Tidyverse Fundamentals - Lewis Does Data

The Tidyverse

Like many, I got my start in R doing everything “the hard way” in the base language. However, as my interest and aspirations shifted from learning enough R for basic bioinformatics towards becoming a qualified full-time data professional and instructor, my habits also shifted away from base R towards the glorious tidyverse ecosystem.

The tidyverse is a collection of R packages for data science that use common data structures and share an underlying design philosophy and grammar.

The paradigm shift that my R usage underwent happened for a few reasons, paramount amongst which was the realisation that tidyverse packages just make data science so much easier and faster to both do and learn. I can still swing with the best of them when it comes to base R, don’t get me wrong, but I don’t. Why go to the effort?

Consider the following example:

# example 1
my_data[my_data$variable_1 == "Some String", ]

# example 2
filter(my_data, variable_1 == "Some String")

Now tell me what you think each code snippet does and which one is a) most intuitive and b) easiest to implement in a real-world setting without getting errors? Both lines of code in fact do the exact same thing. The first example is base R syntax while the second is tidyverse syntax. Now imagine doing much more complex tasks using each syntax type. You get my point, right?

Given that I have just started a YouTube channel and the direction I will be moving in over the course of 2023 will be towards more advanced data analysis screencasts that heavily feature both the tidyverse and tidymodels (the equivalent of tidyverse for machine learning in R), I thought a quick primer video to demo some fundamental tidyverse functions would be appropriate.

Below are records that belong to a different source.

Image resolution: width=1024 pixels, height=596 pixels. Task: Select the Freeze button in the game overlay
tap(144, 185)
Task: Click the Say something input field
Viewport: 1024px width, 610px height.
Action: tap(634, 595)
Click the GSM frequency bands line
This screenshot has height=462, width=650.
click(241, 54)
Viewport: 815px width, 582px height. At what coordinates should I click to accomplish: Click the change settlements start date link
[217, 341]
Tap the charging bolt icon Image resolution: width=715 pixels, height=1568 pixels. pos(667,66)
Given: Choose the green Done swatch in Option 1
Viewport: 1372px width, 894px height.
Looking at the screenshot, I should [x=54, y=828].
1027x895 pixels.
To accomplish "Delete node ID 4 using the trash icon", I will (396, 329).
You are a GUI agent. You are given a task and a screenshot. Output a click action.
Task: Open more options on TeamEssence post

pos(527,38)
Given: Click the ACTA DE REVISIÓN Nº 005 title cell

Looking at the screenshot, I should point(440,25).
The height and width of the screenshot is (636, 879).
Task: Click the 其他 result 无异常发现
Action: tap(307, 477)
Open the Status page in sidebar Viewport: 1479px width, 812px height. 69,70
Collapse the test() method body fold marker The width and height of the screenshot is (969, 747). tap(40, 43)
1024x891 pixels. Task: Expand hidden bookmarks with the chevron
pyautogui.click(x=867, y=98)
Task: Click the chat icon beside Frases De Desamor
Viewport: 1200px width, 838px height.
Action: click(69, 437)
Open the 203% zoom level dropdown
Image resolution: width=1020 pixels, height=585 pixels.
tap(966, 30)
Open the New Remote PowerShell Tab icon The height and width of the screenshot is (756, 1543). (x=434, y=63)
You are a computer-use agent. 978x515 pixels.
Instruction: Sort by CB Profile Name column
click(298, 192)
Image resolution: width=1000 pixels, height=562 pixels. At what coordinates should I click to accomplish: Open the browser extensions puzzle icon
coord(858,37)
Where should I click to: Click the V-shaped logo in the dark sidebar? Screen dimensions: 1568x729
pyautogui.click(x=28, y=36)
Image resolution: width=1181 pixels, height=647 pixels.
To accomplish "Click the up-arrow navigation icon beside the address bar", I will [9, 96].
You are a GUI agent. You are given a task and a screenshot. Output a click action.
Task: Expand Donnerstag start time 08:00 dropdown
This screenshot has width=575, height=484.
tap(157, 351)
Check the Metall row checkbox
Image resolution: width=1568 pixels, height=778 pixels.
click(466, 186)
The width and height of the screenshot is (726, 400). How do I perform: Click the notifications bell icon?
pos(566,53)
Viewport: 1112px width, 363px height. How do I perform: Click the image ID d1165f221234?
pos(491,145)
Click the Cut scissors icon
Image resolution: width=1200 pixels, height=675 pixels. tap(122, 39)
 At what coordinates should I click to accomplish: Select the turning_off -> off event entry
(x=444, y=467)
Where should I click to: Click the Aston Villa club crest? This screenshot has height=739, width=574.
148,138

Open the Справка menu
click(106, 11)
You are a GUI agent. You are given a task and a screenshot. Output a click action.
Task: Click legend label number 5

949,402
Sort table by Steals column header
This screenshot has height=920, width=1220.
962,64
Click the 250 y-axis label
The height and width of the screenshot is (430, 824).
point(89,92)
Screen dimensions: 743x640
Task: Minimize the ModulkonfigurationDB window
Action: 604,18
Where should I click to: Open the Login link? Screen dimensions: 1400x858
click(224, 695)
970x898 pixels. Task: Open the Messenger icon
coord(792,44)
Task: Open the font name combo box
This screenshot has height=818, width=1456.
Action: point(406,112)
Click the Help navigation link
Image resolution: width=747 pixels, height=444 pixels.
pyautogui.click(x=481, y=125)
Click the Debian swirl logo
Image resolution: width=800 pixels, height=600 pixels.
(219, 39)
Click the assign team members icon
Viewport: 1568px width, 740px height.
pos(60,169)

So here it is, my inaugural screencast tutorial. I hope you enjoy it 🍿

TL;DW

In this tutorial, I use a data set for Billboard Hot 100 songs taken from the TidyTuesday project and cover the basics of piping, the workhorse data frame subsetting functions select() and filter() from the dplyr package, how to extract distinct and arrange rows of a data frame for specific combinations of variables, and how to relocate and rename variables. I also quickly showcase a simple example of plotting with the ggplot2 package using the example data frame resulting from the tutorial and produce a graph showing that Eminem got beat by a girl!!

Linked Resources

dplyr cheatsheet
ggplot cheatsheet

Tutorial Code

The code block below will load the packages required to prepare the data and run all the code featured in the tutorial. Defining and applying a customised plotting theme isn’t mandatory, but it does make plots look nice 😉

# load libraries
library("tidyverse")
library("lubridate")
library("magrittr")

# custom plot theme
theme_custom <- function() {
  theme_light() +
    theme(
      axis.text = element_text(size = 10),
      axis.title.x = element_text(size = 12, margin = margin(15, 0, 0, 0)),
      axis.title.y = element_text(size = 12, margin = margin(0, 15, 0, 0)),
      panel.grid.minor = element_blank(),
      plot.margin = margin(1, 1, 1, 1, unit = "cm"),
      plot.title = element_text(size = 14, face = "bold", margin = margin(0, 0, 10, 0))
    )
}

# set plot theme
theme_set(theme_custom())

The data set used in the tutorial is from the TidyTuesday project, which is a weekly data project aimed at users of the R ecosystem and is run by the R for Data Science Online Learning Community.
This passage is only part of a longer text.